Code for ECCV2022 "Real-time Online Video Detection with Temporal Smoothing Transformers"

Related tags

Admin Panels TeSTra
Overview

TeSTra: Real-time Online Video Detection with Temporal Smoothing Transformers

Introduction

This is a PyTorch implementation for our ECCV 2022 paper "Real-time Online Video Detection with Temporal Smoothing Transformers".

teaser

Environment

  • The code is developed with CUDA 10.2, Python >= 3.7.7, PyTorch >= 1.7.1

    1. Clone the repo recursively.

      git clone --recursive [email protected]:zhaoyue-zephyrus/TeSTra.git
      
    2. [Optional but recommended] create a new conda environment.

      conda create -n testra python=3.7.7
      

      And activate the environment.

      conda activate testra
      
    3. Install the requirements

      pip install -r requirements.txt
      

Data Preparation

Pre-extracted Feature

You can directly download the pre-extracted feature (.zip) from the UTBox links below.

THUMOS'14

Description backbone pretrain UTBox Link
frame label N/A N/A link
RGB ResNet-50 Kinetics-400 link
Flow (TV-L1) BN-Inception Kinetics-400 link
Flow (NVOF) BN-Inception Kinetics-400 link
RGB ResNet-50 ANet v1.3 link
Flow (TV-L1) ResNet-50 ANet v1.3 link

EK100

Description backbone pretrain UTBox Link
action label N/A N/A link
noun label N/A N/A link
verb label N/A N/A link
RGB BN-Inception IN-1k + EK100 link
Flow (TV-L1) BN-Inception IN-1k + EK100 link
Object Faster-RCNN MS-COCO + EK55 link
  • Note: The features are converted from RULSTM to be compatible with the codebase.
  • Note: Object feature is not used in TeSTRa.

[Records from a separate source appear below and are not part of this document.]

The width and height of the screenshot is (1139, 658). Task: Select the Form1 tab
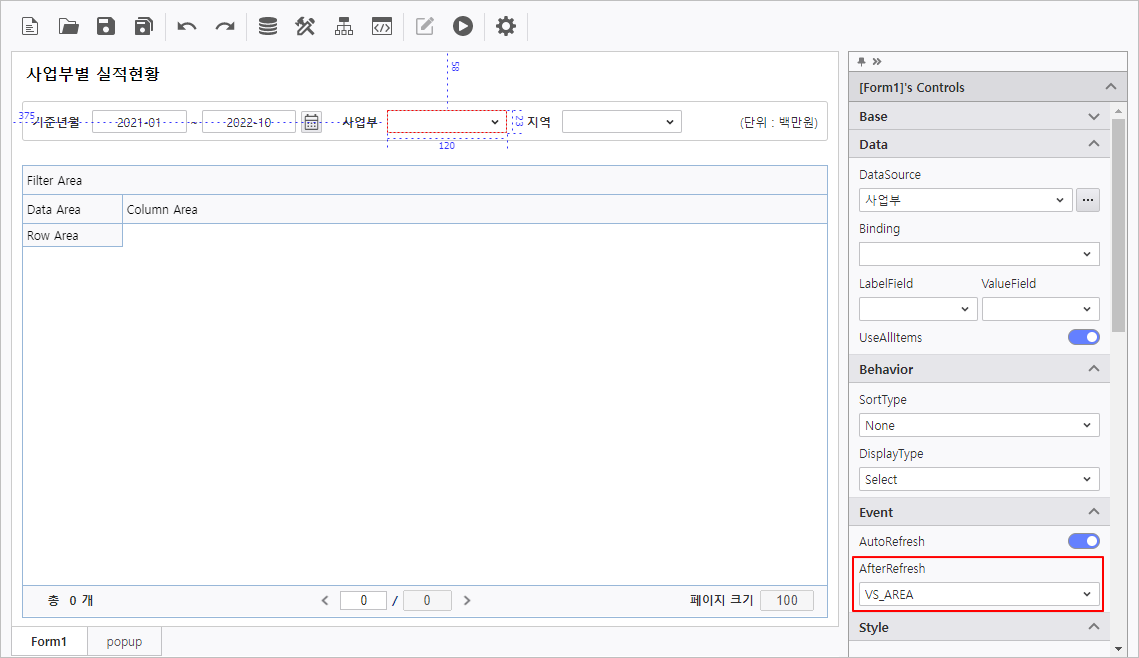click(49, 641)
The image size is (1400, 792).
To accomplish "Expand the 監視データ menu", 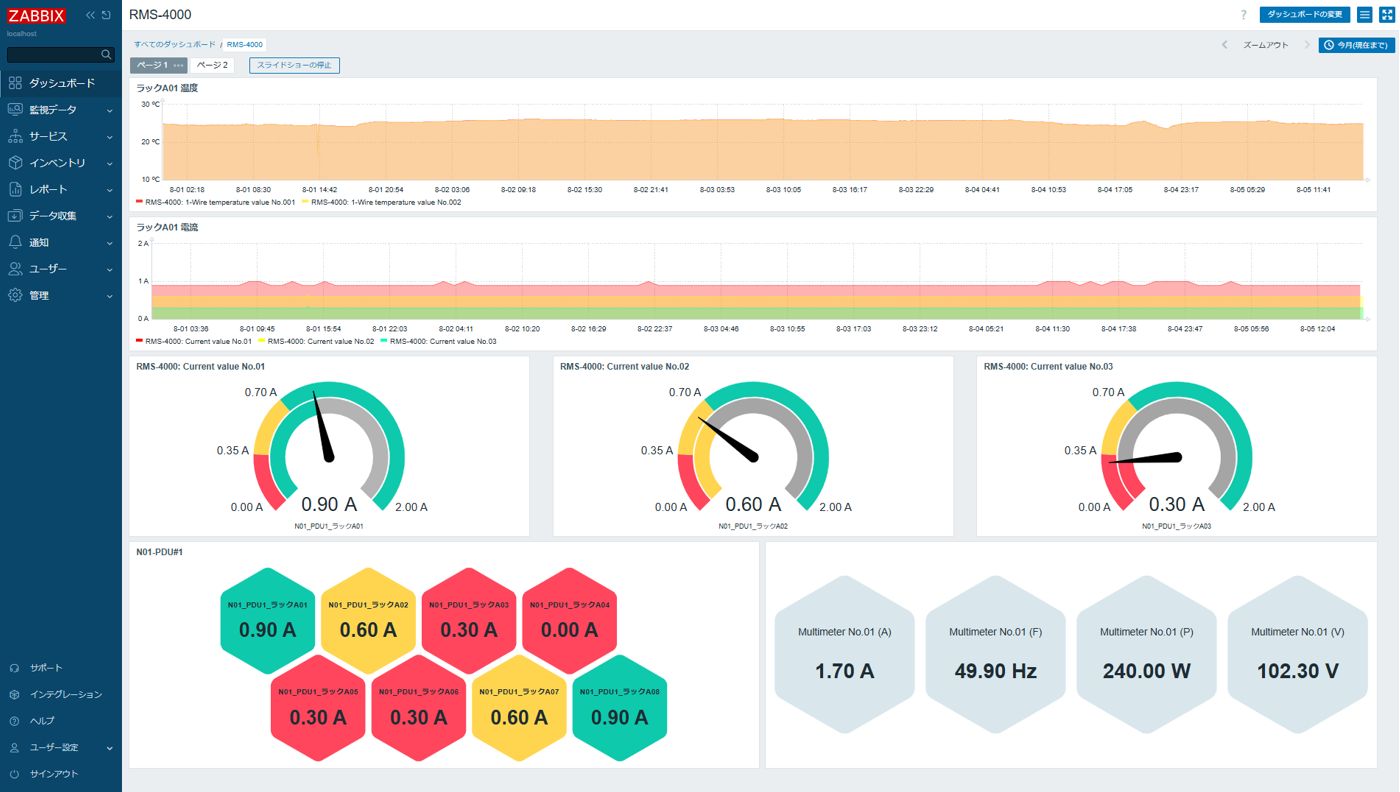I will (60, 110).
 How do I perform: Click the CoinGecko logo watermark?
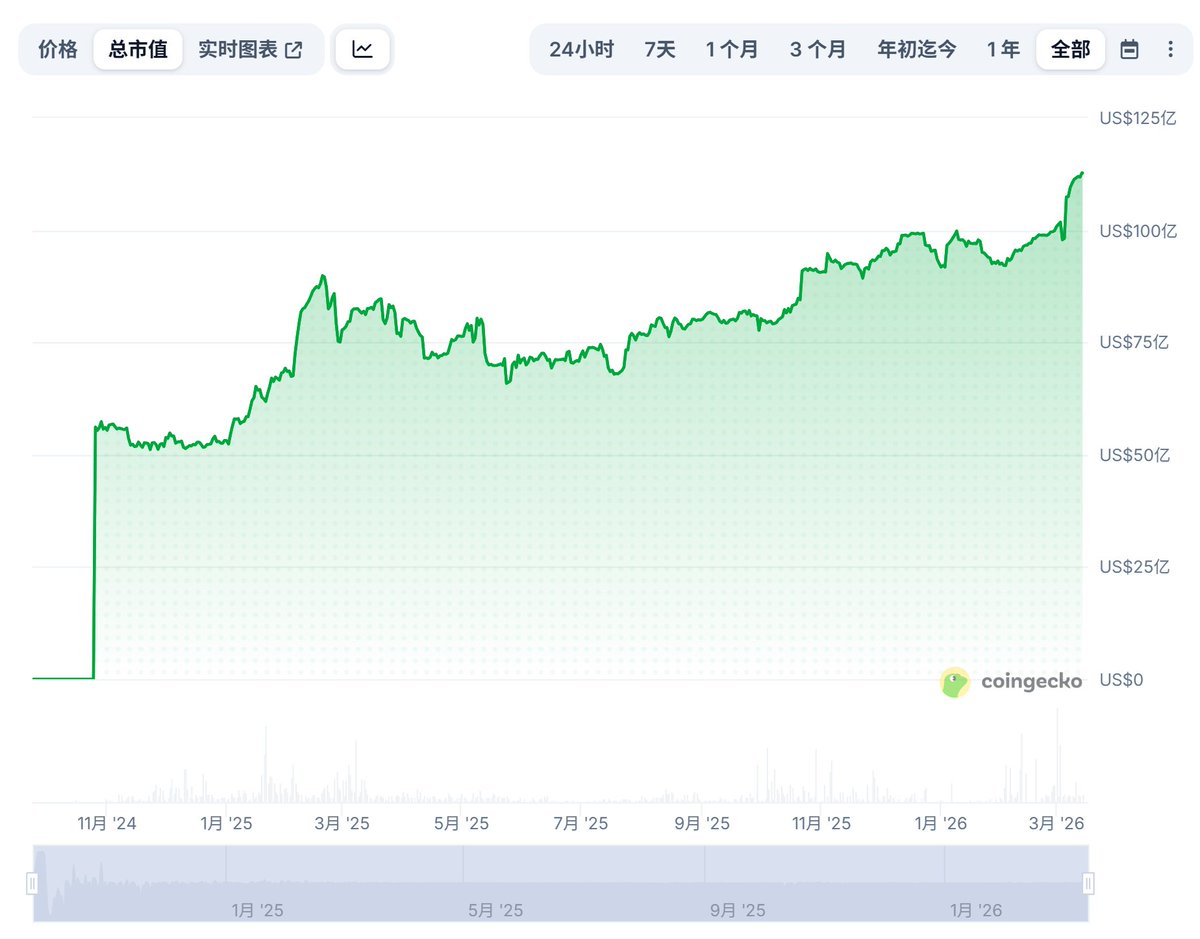point(1011,682)
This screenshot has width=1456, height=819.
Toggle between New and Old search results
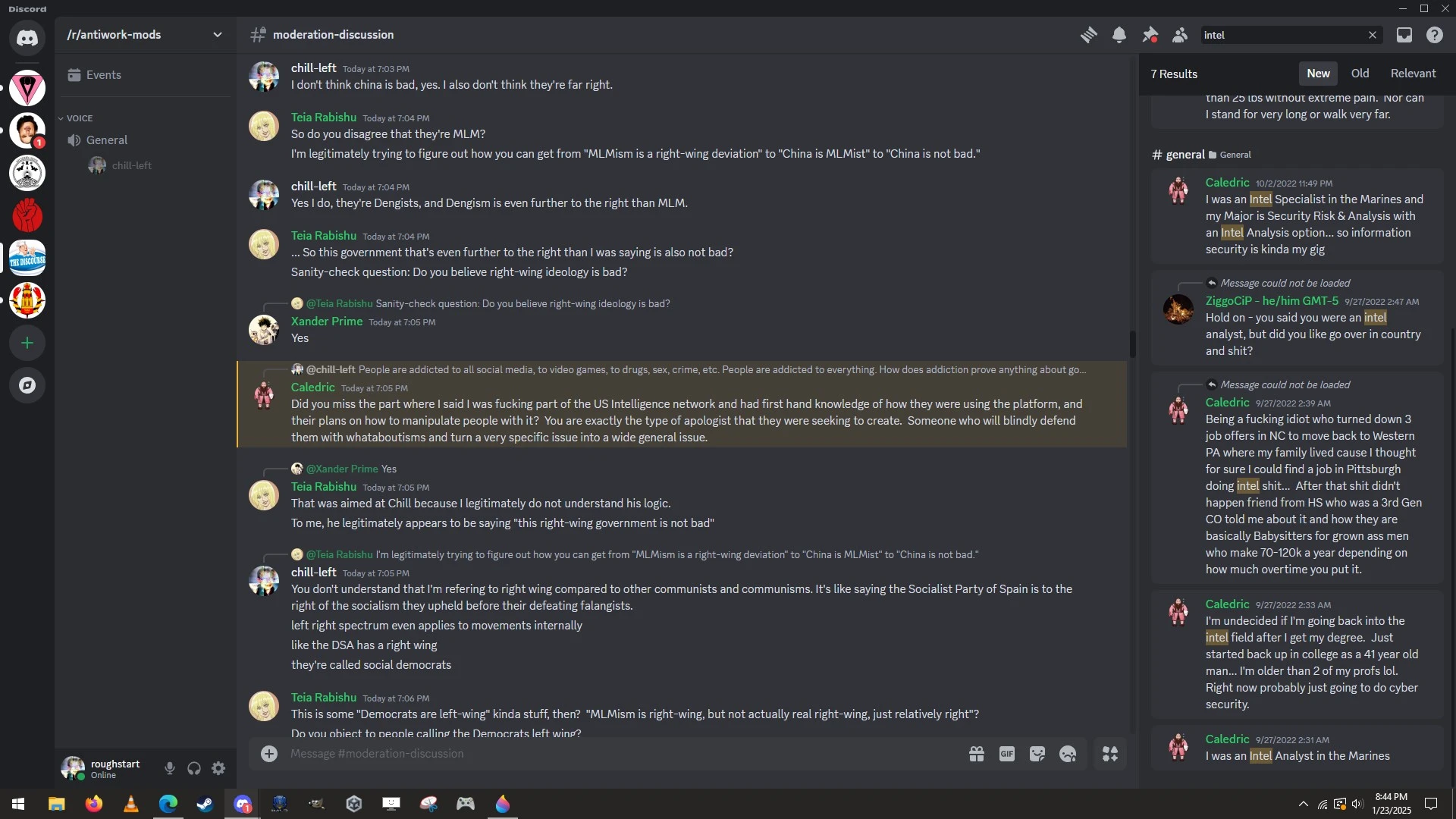click(1359, 73)
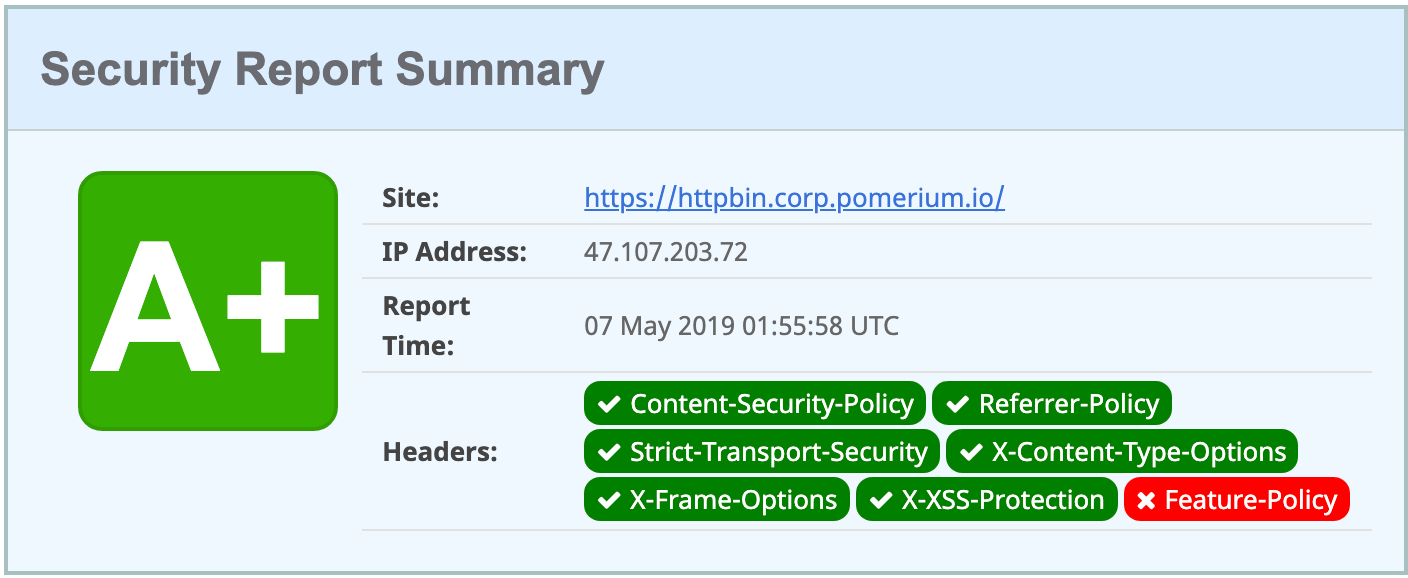Screen dimensions: 1408x578
Task: Select the Security Report Summary title
Action: (x=322, y=69)
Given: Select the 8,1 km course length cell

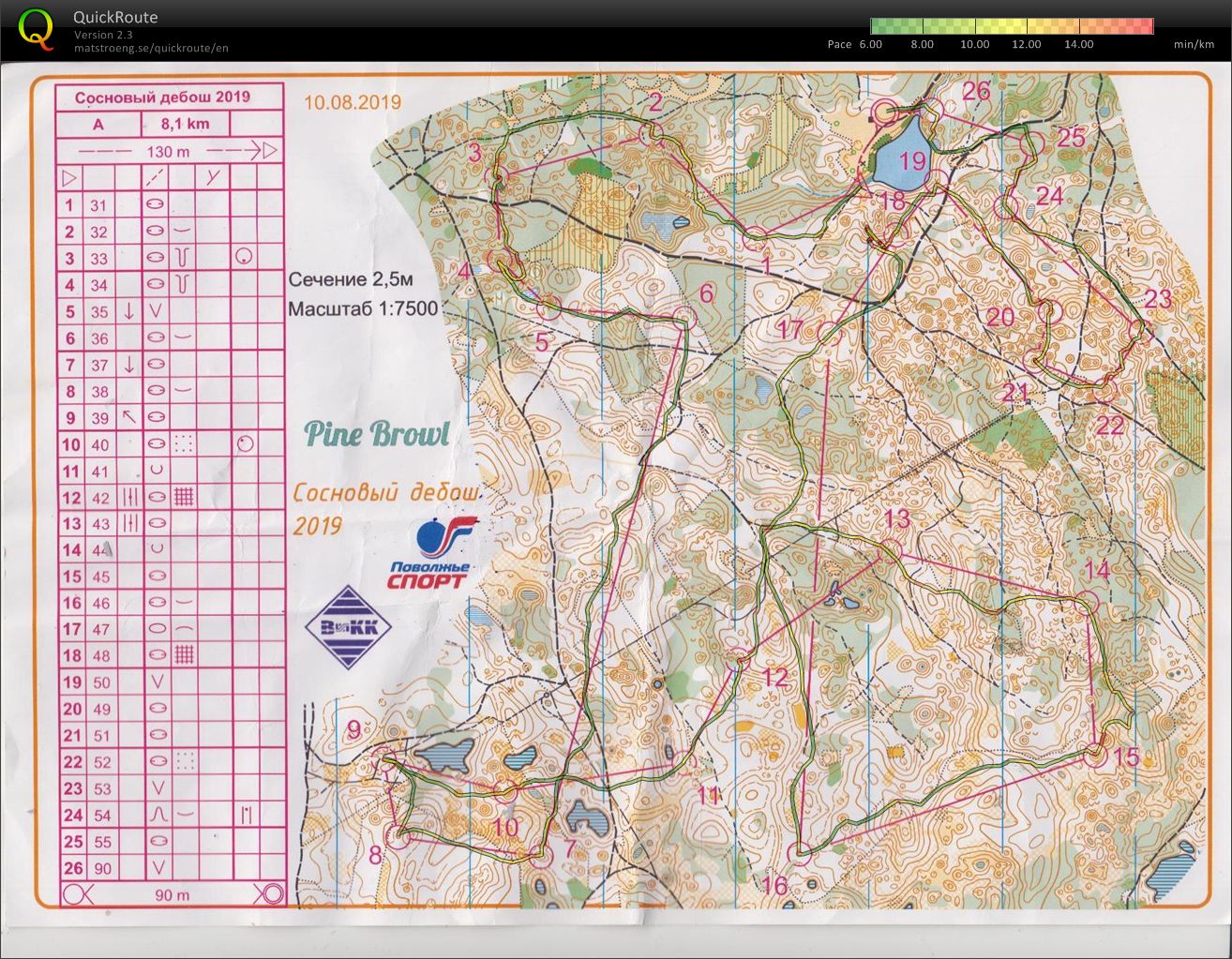Looking at the screenshot, I should tap(185, 124).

The feature is uploaded for completeness only.

Once the zipped files are downloaded, you are suggested to unzip them and follow to file organization (see below).

(Alterative) Static links

It may be easier to download from static links via wget for non-GUI systems. To do so, simply change the utbox link from https://utexas.box.com/s/xxxx to https://utexas.box.com/shared/static/xxxx.zip. Unfortunately, UTBox does not support customized url names. Therfore, to wget while keeping the name readable, please refer to the bash scripts provided in DATASET.md.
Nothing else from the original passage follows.